- Text shown
Gotta thank you Happyroach. I read this novella after it was posted here and LOVED it.
posted by miss-lapin at 10:53 PM on July 2, 2019 [1 favorite]

These books are just delightful.
posted by graventy at 1:53 PM on July 9, 2019 [1 favorite]

I had tried to get into her other books earlier and never did, so it took me a long time to agree to try Murderbot, but I loved them all. So fun and charming.
posted by jeather at 5:00 AM on July 10, 2019 [1 favorite]

Just finished Exit Strategy. I couldn't wait for the omnnibus.
posted by miss-lapin at 9:45 AM on July 11, 2019

Would it be too much to ask for a Sanctuary Moon spin-off series?

Jim and I talk about that as if it exists "Coming next on Sanctuary Moon...."
posted by jessamyn at 12:18 PM on July 11, 2019 [4 favorites]

I just devoured all four novellas over the last couple days thanks to this post, so allow me to expound on my Thoughts. It's not clear if this discussion is going to encompass all four or not, so I guess I'll keep my thoughts limited to stuff that doesn't spoil the rest of the series too much.

1) I get that Murderbot's decision to slip away at the end is fueled by his anxiety rather than rational thought, but come on, dude. Sure, Preservation Alliance is a fully automated luxury gay space communist society, but you met these people in a scenario where they were all moments away from getting extremely murdered. Chances are those kinds of scenarios come up a lot. There will be plenty for you to do there.

2) This isn't limited to the first book, but it's not much of a spoiler either. What is the deal with bot pilots? They evidently don't have anything like Murderbot's governor module and are pretty much free to pursue their own interests regardless of if those interests are in their programming or not. Do people just not realize bot pilots can do that? Bot pilots supposedly have programming against space pirates, but since they don't have a specific rule against strange constructs it's fine to let them on board? The only time Murderbot hacks a bot pilot is when it's one that's too limited to barter with. Also, how do weaponless crewless drone cargo ships ply the spacelanes unmolested when every other aspect of this universe is depicted as violent anarchocapitalism? Bot pilots supposedly resist attack via any means necessary but what could they possibly do to discourage a determined pirate crew?

3) Murderbot's hacking skills are pretty impressive. I wonder why nobody ever thinks to weaponize a hacker construct like that. (Note: We find out why)

4) I wasn't 100% in love with Murderbot until he reveals the reason why Sanctuary Moon is his favorite serial. That was so sweet and innocent that my heart immediately melted.

5) I wonder who would win between Murderbot and a T-800. They seem pretty much even as cybernetic humanoid killing machines. Somehow, a terminator manages to be more social. (Murderbot totally looks like Arnold, you can't convince me otherwise)
posted by Mr.Encyclopedia at 7:09 PM on July 16, 2019 [2 favorites]

In terms of the bot pilots, it seems (at least from Murderbot's perspective) that human really don't think about what the interior lives of the AI they create is like. The idea that a bot pilot might be bored or want to entertain themselves with something like a serial has pretty clearly not occurred to them.

As much as I love Murderbot, I think ART is my favorite actually. I hope it comes back in future novels.

- Listed entries
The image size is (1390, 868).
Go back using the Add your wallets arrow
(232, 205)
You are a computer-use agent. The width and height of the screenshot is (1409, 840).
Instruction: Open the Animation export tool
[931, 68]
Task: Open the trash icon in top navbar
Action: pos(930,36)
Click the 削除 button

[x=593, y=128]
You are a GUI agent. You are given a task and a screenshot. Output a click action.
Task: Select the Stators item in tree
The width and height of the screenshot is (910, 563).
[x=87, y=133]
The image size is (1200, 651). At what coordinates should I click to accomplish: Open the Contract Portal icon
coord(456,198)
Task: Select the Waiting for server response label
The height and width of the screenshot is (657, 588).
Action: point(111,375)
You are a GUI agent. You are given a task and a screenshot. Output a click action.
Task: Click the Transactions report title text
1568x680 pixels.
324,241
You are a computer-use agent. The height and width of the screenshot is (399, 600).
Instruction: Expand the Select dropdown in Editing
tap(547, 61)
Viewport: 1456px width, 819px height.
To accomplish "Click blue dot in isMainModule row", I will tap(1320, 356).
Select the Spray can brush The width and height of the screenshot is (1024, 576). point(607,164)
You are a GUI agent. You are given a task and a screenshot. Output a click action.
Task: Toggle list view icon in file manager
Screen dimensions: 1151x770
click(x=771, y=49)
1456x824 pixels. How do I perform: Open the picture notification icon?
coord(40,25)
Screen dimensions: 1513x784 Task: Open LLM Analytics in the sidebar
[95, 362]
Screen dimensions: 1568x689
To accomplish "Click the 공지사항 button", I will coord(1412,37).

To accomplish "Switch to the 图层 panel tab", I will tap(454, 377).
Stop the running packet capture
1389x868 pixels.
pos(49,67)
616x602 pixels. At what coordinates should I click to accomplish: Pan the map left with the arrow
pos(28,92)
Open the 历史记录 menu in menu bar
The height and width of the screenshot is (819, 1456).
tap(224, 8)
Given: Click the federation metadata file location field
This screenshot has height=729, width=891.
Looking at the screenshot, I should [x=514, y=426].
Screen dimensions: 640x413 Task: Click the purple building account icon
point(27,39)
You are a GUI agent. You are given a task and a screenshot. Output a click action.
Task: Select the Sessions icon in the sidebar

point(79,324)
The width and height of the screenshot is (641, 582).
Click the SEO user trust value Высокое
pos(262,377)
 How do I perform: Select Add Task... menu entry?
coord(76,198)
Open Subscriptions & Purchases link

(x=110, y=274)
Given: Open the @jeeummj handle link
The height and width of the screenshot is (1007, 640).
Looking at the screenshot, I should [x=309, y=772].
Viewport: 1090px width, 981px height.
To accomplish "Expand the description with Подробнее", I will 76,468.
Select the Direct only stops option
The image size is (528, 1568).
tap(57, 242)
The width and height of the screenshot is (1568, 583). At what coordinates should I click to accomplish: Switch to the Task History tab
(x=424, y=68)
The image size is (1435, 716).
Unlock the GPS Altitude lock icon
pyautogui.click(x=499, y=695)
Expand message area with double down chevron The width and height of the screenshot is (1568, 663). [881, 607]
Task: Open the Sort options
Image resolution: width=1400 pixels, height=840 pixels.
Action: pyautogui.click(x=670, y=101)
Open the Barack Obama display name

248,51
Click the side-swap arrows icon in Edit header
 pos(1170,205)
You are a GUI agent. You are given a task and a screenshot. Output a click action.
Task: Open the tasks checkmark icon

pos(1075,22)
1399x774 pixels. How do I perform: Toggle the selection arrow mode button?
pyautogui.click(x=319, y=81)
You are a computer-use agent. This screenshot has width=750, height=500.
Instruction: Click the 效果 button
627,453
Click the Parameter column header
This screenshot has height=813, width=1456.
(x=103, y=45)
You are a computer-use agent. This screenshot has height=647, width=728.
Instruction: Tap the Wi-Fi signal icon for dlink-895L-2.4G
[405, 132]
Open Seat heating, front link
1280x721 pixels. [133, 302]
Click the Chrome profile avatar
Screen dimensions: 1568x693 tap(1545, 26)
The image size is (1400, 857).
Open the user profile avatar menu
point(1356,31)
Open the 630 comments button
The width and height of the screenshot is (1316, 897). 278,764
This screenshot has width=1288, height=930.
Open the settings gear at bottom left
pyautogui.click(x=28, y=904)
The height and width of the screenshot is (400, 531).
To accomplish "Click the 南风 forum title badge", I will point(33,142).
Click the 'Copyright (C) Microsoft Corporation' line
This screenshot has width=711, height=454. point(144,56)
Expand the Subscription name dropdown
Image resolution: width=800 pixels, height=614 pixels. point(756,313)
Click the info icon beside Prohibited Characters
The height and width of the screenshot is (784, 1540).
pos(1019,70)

- Directive
Please copy the Murderbot discussion above word for word, from "posted by miss-lapin at 10:53" to "Moon spin-off series?".

- Final answer
posted by miss-lapin at 10:53 PM on July 2, 2019 [1 favorite]

These books are just delightful.
posted by graventy at 1:53 PM on July 9, 2019 [1 favorite]

I had tried to get into her other books earlier and never did, so it took me a long time to agree to try Murderbot, but I loved them all. So fun and charming.
posted by jeather at 5:00 AM on July 10, 2019 [1 favorite]

Just finished Exit Strategy. I couldn't wait for the omnnibus.
posted by miss-lapin at 9:45 AM on July 11, 2019

Would it be too much to ask for a Sanctuary Moon spin-off series?